Re: Czy każdy jest w stanie oszczędzać?

5
Ja oczywiscie nie zgodze sie z Lidka.
Oszczedzac moze kazdy. Tak jak Jatagan, czy Lidka, jesli jest ponizej minimum, to nie ma z czego, ale to nie znaczy, ze nie moze sie starac tego minimum podniesc (inwestujac w siebie np. nawet jesli nie pieniadze, to czas i wysilek), dzieki czemu podniesie swoje zarobki i bedzie mogl odkladac.
Ostatnio zmieniony 02 paź 2010, 10:31 przez Risthalion, łącznie zmieniany 1 raz.
powiedz mi co o mnie myślisz...

Ludzie są głupi. Zawsze to powtarzam.

NIENAWIDZĘ FANATYKÓW.:mad:

Re: Czy każdy jest w stanie oszczędzać?

7
Risthalion pisze:Ja oczywiscie nie zgodze sie z Lidka.
Oszczedzac moze kazdy.

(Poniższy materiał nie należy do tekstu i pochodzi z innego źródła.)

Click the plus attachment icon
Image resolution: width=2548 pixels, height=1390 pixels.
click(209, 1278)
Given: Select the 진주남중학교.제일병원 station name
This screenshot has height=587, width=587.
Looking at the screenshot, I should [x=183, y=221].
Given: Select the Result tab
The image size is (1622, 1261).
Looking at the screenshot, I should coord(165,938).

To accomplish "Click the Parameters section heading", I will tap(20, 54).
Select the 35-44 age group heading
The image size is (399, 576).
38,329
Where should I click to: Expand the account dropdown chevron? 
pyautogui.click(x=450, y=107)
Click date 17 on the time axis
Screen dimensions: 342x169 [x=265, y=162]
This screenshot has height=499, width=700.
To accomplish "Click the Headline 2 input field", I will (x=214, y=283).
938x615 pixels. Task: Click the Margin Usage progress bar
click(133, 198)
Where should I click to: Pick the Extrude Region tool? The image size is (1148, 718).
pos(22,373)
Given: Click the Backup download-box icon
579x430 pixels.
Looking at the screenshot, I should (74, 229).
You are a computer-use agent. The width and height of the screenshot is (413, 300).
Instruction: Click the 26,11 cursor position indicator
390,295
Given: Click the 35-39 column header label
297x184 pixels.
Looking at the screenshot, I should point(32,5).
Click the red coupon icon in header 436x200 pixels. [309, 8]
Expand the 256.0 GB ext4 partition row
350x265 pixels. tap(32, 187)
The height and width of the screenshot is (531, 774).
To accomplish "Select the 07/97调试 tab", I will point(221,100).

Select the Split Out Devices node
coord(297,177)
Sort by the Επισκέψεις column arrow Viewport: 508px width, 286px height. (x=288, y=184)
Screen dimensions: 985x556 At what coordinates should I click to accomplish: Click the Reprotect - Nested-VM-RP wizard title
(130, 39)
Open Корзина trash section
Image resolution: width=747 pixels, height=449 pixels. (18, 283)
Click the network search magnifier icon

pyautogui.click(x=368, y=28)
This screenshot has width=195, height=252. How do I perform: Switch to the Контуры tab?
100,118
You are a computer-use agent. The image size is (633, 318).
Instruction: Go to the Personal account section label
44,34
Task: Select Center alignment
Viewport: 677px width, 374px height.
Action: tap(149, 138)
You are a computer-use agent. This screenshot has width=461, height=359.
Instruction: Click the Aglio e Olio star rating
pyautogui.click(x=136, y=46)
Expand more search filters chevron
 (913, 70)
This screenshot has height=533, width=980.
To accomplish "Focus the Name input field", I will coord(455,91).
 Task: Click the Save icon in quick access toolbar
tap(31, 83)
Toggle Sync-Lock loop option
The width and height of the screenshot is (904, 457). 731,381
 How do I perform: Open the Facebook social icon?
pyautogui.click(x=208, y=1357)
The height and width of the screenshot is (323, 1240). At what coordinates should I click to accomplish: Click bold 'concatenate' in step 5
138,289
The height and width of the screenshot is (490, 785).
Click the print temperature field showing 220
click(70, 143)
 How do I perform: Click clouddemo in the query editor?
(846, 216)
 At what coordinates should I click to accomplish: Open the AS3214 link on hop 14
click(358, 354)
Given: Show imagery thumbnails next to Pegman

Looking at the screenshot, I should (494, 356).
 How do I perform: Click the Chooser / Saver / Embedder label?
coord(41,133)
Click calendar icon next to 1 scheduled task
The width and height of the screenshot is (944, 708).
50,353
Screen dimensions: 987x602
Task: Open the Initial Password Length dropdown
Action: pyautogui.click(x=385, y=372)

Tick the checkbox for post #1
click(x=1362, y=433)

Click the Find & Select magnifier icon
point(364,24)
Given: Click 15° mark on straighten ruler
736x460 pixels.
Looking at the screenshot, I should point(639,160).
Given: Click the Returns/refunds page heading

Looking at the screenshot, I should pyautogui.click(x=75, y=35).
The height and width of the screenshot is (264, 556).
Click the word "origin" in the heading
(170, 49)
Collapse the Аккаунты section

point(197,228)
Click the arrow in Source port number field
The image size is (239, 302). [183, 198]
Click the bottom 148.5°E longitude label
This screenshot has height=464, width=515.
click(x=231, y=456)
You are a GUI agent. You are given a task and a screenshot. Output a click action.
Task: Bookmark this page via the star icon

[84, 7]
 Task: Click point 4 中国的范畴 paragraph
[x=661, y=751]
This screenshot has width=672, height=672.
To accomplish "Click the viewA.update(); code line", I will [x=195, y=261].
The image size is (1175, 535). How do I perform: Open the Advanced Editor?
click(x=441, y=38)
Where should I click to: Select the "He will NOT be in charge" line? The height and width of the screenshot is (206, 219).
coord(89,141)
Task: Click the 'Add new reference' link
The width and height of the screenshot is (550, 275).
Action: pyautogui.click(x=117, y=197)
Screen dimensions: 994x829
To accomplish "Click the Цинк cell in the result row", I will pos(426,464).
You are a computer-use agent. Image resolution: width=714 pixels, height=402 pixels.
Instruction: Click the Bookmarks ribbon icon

Tak jak Jatagan, czy Lidka, jesli jest ponizej minimum, to nie ma z czego, ale to nie znaczy, ze nie moze sie starac tego minimum podniesc (inwestujac w siebie np. nawet jesli nie pieniadze, to czas i wysilek), dzieki czemu podniesie swoje zarobki i bedzie mogl odkladac.
Ha, ha, no, dowcipnie Ci wyszło... :)

Zatem uzupełnię moją wypowiedź: DOPÓKI dochodów starcza jedynie na niezbędne minimum, nie da się oszczędzać.
Ostatnio zmieniony 02 paź 2010, 13:36 przez Lidka, łącznie zmieniany 1 raz.
Pozdrawiam!

Lidka

Re: Czy każdy jest w stanie oszczędzać?

10
No cóż. Jesteśmy istotami (w większości) u których potrzeby rosną w miarę jedzenia. Im więcej dostajemy, zarabiamy, tym wyżej sięgamy, kupujemy leprze marki ubrań, częściej pozwalamy sobie zjeść coś lepszego (mam na myśli jakiś rarytas), wyjść z żoną/mężem, dziewczyną/chłopakiem czy znajomymi do kina, teatru czy na imprezę.
Ale wracając do pytania.

Uważam że każdy człowiek otrzymujący comiesięczny dochód jest w stanie, wyzbywając się swoich "zachcianek", część tych dochodów odłożyć.
Ostatnio zmieniony 02 paź 2010, 23:16 przez Druid, łącznie zmieniany 1 raz.
Człowiek bez względu na czas jest winien lasu szacunek, gdyż jego historia jest dłuższa niż dzieje ludzkie.
Osoba niebędąca w stanie tego zrozumieć prędzej lub później zostanie zgubiona.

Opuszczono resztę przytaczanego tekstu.